[Date Prev][Date Next][Thread Prev][Thread Next][Date Index][Thread Index]

LISPM I/O performance hysteria



    Date: Wed, 24 Jan 90 13:34 PST
    From: Montgomery Kosma <kosma@ALAN.kahuna.decnet.lockheed.com>
	Although you seem to treat it as all one issue, you've
	really raised TWO sets of issues.

    Well, I suppose that if one were to really look at optimizing the disk
    routines, you would definitely have to separate out the physical IO time
    from the processing overhead from things like READ.  However, I don't
    use READ, 

Well, the original reporter I began responding to was using
READ, but apparently addressees and responses have become so
tangled I can't untangle them.  Sorry.  My responses are valid,
but not always directed at the person who spoke last, it appears.

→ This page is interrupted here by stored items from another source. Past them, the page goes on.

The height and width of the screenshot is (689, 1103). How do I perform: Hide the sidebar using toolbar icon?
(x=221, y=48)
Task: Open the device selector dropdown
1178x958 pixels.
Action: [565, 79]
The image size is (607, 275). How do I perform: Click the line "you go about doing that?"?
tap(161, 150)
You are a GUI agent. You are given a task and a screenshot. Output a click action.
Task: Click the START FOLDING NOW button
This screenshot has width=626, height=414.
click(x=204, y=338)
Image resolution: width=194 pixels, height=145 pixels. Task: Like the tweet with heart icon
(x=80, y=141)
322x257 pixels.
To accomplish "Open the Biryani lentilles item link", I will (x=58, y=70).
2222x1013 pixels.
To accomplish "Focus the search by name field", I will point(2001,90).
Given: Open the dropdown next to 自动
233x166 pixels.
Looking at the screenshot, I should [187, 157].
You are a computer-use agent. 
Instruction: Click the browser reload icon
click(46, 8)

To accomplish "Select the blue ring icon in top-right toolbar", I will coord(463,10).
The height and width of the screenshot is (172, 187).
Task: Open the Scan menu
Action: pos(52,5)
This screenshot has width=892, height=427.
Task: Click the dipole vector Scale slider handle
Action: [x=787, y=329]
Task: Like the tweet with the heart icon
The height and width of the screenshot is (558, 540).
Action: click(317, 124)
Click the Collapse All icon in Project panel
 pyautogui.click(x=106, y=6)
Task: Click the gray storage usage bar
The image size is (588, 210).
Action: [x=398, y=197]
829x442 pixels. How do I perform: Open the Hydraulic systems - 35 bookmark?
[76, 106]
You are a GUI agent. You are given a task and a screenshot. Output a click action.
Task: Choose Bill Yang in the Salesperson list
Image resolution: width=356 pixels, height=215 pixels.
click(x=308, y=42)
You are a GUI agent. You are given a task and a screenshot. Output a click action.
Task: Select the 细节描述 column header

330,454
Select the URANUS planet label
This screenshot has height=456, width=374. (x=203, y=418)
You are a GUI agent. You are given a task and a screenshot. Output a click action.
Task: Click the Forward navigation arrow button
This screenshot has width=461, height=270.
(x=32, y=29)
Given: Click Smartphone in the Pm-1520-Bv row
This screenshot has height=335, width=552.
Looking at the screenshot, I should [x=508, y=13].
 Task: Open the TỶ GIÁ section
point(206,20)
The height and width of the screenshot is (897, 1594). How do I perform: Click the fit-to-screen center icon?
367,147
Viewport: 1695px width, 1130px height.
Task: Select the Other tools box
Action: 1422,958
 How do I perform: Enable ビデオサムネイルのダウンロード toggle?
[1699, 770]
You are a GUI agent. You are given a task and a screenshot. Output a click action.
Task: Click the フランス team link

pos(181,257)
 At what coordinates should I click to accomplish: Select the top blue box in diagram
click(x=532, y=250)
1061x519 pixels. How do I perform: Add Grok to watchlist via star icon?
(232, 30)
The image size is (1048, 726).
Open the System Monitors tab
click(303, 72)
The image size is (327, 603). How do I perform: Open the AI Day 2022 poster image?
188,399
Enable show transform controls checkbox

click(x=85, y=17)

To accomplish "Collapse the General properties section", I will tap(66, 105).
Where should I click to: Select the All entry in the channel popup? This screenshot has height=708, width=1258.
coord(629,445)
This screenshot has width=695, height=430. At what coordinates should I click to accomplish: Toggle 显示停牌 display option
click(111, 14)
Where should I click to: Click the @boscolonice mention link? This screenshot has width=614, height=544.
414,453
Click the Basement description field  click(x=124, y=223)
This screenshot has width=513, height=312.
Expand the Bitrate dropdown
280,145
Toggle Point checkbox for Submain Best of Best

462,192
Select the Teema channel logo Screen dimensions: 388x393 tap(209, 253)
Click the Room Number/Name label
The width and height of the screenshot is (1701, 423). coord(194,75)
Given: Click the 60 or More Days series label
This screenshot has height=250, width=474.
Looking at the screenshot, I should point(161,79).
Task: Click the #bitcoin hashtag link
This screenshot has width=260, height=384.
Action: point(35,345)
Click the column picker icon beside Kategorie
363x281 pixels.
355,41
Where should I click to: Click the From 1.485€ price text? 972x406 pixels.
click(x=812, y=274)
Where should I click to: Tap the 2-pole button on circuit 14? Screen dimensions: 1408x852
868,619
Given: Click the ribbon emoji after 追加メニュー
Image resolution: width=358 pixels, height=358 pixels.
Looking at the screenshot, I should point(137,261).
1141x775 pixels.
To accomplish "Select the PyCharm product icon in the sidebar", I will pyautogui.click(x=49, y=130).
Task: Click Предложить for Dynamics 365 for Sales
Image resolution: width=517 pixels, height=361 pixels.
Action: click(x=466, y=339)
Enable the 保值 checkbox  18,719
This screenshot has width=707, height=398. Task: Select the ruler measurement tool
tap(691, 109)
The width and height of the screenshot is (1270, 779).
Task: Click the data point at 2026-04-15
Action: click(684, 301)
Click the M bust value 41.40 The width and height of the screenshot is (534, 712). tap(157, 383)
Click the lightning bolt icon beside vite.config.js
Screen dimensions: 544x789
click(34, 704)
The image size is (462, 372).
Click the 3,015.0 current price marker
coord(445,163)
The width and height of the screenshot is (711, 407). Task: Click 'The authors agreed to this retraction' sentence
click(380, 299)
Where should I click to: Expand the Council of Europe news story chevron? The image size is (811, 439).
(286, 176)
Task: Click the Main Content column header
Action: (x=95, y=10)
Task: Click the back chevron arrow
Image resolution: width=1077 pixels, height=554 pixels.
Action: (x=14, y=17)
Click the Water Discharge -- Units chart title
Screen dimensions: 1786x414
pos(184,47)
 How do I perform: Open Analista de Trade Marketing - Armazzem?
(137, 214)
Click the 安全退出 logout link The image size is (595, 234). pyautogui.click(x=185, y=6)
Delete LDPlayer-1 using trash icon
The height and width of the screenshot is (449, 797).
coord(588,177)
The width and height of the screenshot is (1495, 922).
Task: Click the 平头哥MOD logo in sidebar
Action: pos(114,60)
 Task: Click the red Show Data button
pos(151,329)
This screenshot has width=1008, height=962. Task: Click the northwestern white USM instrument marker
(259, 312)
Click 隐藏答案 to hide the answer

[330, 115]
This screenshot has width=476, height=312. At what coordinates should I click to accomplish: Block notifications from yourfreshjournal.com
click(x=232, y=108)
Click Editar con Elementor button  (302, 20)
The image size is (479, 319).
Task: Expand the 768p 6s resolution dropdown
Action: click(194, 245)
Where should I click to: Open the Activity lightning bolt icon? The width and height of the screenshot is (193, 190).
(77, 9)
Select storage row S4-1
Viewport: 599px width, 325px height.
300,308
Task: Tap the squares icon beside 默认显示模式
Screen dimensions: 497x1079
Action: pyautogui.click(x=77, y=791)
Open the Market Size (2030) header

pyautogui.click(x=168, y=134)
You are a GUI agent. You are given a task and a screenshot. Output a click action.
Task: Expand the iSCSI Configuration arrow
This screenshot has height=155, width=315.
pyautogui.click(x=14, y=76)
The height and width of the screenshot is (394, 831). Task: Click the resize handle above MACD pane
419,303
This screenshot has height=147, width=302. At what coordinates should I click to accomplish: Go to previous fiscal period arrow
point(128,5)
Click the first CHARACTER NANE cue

	      although it is not clear that the stuff I'm using is the most
    efficient in the world either.  So, what is the most efficient way to
    read in a text file?  

Read it and do what with it?

			  Obviously, in my codes at least, I can reduce that
    overhead by being smart about the way I do things (book 5 could be
    better...).  On the other hand, things as basic as reading a file into
    ZMACS take FAR too long (and I'm sure that the people who wrote ZMACS
    knew lots more about optimizing file IO than I do).  

I'm sure they do NOW!  When Zwei was written, however...
Not to mention that the tools available were very different
back then.  I'm not sure just when Zwei was written, but I'm
sure it was more than a decade ago.

	But let's keep some perspective here:  Your program spent
	maybe 15 minutes doing IO.  It spent maybe 30 minutes parsing
	with READ.  And it spent MANY HOURS doing SOMETHING ELSE.

    Okay, first of all, I'm not sure what you mean by "my" program.  Perhaps
    you have me confused with somebody else?  

That seems probable.  I think you may have inserted yourself
by replying to a reply I made to someone else, and I missed
the fact that there was an additional participant with an
additional set of complaints.  Or if you were the original
person, I may have been responding to someone who responded
to you, but got the addressees wrong.  Whatever; sorry for
the confusion, and I hope all the relevant stuff gets read
by the relevant persons and that it's helpful when it does
get there.

					      I'm not trying to pin down a
    specific file IO example; I'm talking about everything from codes that
    I've written to reading a text file into ZMACS.  

    For example, one particular code which I've got running here does
    approximately 15 to 30 minutes of file IO (NOT using READ, incidentally)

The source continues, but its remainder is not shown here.